Saved data entries
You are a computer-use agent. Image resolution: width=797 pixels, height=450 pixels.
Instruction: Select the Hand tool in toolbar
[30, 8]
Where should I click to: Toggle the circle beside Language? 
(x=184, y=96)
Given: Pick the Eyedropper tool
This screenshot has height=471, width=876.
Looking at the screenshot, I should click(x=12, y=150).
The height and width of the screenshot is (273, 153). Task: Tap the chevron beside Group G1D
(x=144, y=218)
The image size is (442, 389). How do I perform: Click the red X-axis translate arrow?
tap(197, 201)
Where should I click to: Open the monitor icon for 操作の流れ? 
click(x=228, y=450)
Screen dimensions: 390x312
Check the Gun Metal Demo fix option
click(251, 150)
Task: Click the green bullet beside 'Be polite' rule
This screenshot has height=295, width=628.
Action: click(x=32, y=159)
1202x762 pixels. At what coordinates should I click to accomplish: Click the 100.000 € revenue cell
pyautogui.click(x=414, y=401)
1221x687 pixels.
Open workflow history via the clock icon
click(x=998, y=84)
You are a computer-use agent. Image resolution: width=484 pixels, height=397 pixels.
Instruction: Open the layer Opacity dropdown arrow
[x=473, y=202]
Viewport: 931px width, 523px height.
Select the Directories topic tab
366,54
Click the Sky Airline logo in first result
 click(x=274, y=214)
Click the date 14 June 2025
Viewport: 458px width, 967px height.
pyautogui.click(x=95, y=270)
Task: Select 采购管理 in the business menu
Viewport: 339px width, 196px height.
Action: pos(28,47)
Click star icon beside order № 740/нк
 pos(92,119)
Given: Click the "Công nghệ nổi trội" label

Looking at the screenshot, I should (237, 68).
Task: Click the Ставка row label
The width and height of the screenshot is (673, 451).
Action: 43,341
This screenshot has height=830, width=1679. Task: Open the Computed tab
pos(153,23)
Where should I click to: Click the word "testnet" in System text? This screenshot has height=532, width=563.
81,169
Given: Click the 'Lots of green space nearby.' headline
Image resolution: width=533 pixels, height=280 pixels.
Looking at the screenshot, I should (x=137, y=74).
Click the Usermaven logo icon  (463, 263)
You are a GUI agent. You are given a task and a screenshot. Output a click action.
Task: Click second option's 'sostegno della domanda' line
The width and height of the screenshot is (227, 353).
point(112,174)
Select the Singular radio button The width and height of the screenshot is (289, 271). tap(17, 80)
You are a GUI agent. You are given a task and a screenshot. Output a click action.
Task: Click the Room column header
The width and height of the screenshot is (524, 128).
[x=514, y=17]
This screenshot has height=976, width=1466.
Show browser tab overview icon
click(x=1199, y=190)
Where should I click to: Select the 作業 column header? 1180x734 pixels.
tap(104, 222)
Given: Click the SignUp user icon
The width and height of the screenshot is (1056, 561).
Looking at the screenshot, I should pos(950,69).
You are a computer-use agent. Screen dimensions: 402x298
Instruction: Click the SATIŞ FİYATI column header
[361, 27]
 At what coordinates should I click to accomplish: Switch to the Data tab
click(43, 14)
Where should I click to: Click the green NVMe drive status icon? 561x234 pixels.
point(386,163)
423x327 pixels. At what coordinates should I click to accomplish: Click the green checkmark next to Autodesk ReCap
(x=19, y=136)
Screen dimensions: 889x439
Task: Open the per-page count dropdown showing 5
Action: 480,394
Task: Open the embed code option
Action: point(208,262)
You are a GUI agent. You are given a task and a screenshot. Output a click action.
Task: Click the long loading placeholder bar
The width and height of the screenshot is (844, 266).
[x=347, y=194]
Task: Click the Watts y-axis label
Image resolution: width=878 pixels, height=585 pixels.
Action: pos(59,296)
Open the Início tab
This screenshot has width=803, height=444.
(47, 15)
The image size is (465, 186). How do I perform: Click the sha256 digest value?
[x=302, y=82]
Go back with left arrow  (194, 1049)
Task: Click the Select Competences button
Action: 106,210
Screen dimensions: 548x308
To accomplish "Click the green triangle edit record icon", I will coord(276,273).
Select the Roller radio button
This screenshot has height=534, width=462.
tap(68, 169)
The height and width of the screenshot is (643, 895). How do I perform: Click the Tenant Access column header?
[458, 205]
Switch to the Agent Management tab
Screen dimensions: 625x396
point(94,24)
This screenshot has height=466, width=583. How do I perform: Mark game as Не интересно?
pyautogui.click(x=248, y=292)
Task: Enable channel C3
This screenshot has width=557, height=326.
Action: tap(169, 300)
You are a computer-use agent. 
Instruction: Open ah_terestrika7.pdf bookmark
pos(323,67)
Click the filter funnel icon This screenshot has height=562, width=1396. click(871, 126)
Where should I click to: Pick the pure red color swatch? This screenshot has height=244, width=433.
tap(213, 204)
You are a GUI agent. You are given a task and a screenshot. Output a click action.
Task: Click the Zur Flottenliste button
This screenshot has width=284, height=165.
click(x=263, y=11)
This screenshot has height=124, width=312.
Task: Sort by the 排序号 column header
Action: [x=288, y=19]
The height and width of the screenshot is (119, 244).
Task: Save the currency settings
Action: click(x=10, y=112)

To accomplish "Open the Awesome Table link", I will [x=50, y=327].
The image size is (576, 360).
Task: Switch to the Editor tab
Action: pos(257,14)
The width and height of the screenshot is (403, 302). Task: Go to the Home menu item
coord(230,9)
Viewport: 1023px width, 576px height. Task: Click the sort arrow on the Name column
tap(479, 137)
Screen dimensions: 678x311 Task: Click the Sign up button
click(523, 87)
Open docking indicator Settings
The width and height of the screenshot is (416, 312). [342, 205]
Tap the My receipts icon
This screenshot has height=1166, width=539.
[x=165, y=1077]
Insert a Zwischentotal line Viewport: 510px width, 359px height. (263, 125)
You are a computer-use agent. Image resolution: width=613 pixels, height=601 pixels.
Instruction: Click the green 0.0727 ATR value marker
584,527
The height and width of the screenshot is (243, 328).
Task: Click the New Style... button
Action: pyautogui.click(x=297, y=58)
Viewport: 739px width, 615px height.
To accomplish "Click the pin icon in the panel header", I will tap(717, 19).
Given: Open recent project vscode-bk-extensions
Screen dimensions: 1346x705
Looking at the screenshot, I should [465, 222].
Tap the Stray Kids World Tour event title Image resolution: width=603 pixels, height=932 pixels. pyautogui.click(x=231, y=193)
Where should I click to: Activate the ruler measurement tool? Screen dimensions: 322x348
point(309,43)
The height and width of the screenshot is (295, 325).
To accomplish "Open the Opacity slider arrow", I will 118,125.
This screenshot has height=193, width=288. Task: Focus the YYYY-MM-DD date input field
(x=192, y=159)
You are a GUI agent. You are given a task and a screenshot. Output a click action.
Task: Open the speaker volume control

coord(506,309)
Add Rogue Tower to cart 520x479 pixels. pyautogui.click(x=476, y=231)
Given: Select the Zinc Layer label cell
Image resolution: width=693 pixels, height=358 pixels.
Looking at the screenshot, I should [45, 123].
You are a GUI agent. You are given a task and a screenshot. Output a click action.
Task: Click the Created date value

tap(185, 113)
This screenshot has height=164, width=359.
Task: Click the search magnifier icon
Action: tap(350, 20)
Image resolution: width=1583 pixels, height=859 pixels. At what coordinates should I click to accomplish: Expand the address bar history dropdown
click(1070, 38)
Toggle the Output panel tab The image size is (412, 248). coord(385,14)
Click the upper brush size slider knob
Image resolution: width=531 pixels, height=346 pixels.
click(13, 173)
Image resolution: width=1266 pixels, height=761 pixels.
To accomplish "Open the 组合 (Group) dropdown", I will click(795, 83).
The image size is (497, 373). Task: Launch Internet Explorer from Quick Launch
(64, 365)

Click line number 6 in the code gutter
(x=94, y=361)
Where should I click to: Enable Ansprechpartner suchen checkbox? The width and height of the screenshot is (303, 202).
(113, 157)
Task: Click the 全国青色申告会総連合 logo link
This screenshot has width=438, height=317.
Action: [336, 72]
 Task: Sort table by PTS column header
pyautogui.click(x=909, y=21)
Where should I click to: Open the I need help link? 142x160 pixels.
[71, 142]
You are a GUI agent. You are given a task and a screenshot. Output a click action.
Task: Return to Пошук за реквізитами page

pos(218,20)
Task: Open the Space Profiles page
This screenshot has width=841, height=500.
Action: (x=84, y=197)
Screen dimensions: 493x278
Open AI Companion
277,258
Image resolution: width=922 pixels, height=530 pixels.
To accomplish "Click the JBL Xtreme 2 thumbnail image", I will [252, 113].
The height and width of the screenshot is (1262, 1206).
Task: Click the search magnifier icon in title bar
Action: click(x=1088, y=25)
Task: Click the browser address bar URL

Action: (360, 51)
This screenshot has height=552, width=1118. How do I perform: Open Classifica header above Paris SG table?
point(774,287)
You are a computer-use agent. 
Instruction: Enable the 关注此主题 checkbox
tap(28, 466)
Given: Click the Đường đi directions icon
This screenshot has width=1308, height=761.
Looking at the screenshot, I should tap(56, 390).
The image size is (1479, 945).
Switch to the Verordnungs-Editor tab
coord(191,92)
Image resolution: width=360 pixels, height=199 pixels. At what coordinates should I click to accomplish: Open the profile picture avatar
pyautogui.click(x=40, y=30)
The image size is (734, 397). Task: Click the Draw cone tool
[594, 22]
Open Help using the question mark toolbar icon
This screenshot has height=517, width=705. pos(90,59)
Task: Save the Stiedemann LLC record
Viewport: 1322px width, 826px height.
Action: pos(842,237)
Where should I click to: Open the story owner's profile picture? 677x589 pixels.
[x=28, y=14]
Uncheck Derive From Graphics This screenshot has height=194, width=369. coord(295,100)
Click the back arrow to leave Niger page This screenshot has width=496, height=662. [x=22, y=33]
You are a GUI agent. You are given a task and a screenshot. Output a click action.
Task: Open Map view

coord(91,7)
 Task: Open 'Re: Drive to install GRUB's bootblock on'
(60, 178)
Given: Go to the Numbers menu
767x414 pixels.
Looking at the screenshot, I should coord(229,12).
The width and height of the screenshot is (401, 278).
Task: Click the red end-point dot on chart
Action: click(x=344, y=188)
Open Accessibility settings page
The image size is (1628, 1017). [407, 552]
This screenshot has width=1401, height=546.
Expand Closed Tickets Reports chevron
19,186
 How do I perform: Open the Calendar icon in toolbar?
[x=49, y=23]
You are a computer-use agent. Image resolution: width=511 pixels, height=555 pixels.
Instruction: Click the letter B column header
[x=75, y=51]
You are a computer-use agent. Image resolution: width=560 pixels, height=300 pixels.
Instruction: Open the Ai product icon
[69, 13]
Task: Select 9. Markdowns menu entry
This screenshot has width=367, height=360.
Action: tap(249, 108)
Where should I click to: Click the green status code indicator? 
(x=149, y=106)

What is needed: Some lines of the data above may hold the word "computer"; report how many do, and nothing else.

Solution to this problem: 8